### Passage given

_ _ _

SHERIFF PRINCIPAL SIR STEPHEN S T YOUNG Bt QC

 

in the cause

 

MRS JULIE DEPTFORD or SIMPSON

 

Pursuer and Respondent

 

against

 

GEORGE ALEXANDER HENDRY SIMPSON

 

Defender and Appellant

 

 

 

 

 

Act: Mr C G H Wilson, solicitor, Stuart, Wilson, Dickson & Co, Alford

Alt: Mr Allan Duffill, solicitor, Stewart & Watson, Banff

 

 

Aberdeen: 2nd July 2007

 

The sheriff principal, having resumed consideration of the cause, allows the appeal, recalls that part of the interlocutor of the sheriff dated 11 April 2007 which begins "THEREFORE SUSTAINS the 3rd plea-in-law for the pursuer ......" and ends "...... to the auditor of court to tax and to report" and adheres otherwise to this interlocutor subject to the following qualifications:

 

1.       In finding in fact 23 delete the last sentence and substitute: "The pursuer's dogs were worth £4,250 and those of the defender £1,500".

 

2.       In finding in fact and law 2 delete the words: "and the value of the Single Farm Payment, viz: £29,670".

 

3.       In finding in fact and law 3 delete the figure "£182,195.76" and substitute "£148,275.76".

 

Finds the pursuer and respondent liable to the defender and appellant in the expenses of the appeal and allows an account thereof to be given in and remits the same, when lodged, to the auditor of court to tax and to report; quoad ultra remits the cause to the sheriff to proceed as accords under reference to the ensuing note.

_ _ _

### Task data
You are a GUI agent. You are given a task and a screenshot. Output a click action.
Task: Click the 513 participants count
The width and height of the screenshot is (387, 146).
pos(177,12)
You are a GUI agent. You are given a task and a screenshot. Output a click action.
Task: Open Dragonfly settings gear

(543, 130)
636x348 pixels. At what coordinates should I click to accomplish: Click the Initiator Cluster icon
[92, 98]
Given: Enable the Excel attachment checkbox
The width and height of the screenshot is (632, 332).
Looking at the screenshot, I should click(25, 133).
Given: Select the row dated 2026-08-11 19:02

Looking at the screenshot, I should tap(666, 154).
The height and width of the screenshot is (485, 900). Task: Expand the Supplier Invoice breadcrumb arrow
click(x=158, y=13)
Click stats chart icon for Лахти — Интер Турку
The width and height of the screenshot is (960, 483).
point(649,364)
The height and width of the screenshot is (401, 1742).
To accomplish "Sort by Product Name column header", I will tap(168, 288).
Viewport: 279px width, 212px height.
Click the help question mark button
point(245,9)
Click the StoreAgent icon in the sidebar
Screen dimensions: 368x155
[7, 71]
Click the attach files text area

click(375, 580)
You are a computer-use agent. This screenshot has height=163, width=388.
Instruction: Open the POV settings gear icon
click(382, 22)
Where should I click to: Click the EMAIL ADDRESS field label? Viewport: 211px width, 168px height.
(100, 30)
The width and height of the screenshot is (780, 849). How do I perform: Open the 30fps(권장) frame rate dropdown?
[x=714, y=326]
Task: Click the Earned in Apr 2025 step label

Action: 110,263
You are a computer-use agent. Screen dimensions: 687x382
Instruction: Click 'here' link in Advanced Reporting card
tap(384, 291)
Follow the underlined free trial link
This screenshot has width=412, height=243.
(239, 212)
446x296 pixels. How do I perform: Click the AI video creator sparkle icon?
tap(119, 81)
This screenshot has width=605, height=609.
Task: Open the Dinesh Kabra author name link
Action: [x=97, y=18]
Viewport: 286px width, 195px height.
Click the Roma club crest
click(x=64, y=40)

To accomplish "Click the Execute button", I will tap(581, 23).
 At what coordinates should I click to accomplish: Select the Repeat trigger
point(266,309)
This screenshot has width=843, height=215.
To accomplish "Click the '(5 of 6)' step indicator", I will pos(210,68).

_ _ _

### Exercise set
• A. Locate each line in the records that contains the word "link" and copy those lines out.
• B. Resume the sheriff principal's appeal decision from its last sentence.

### Answers given
• A.
Instruction: Click 'here' link in Advanced Reporting card
Follow the underlined free trial link
Task: Open the Dinesh Kabra author name link

• B.
Note

 

[1] This is an action of divorce. After proof the sheriff by interlocutor dated 11 April 2007 found the pursuer and respondent entitled to a capital sum of £65,882.89 and ordained the defender and appellant to pay her the sum of £50,882.89 being the capital sum to which she was entitled under deduction of the sum of £15,000 paid to account on 19 June 2006 . It is this interlocutor which is the subject of the present appeal, and in short it is said that in calculating the total value of the matrimonial property at the relevant date (which was 9 January 2004) the sheriff made two errors, the effect of which was to overstate this value.

 

[2] At page 15 of his judgement the sheriff listed the various assets, and their respective values, which went to make up this total value. Item 3 is said to be the pursuer's business valued at £21,906 and item 7 is said to be her dogs valued at £4,250. It is not in dispute that the value of these dogs was included in the value of the pursuer's business (see no. 5/2/5 of process) so that on any view the total value of the matrimonial property was overstated by the sheriff to the extent of £4,250.

 

[3] Item 9 in the list of assets is said to be a Single Farm Payment of £29,670 to which, in the opinion of the sheriff, the defender was entitled at the relevant date. At the hearing of the appeal the defender's solicitor maintained in short that the sheriff had been in error in including this among the items of matrimonial property whereas the pursuer's solicitor submitted that it had rightly been included. Here it will be recalled that section 10(4) of the Family Law (Scotland) Act 1985 provides inter alia that "the matrimonial property" means all the property belonging to the parties or either of them at the relevant date which was acquired by them or him (otherwise than by way of gift or succession from a third party) - (a) before the marriage for use by them as a family home or as furniture or plenishings for such home; or (b) during the marriage but before the relevant date.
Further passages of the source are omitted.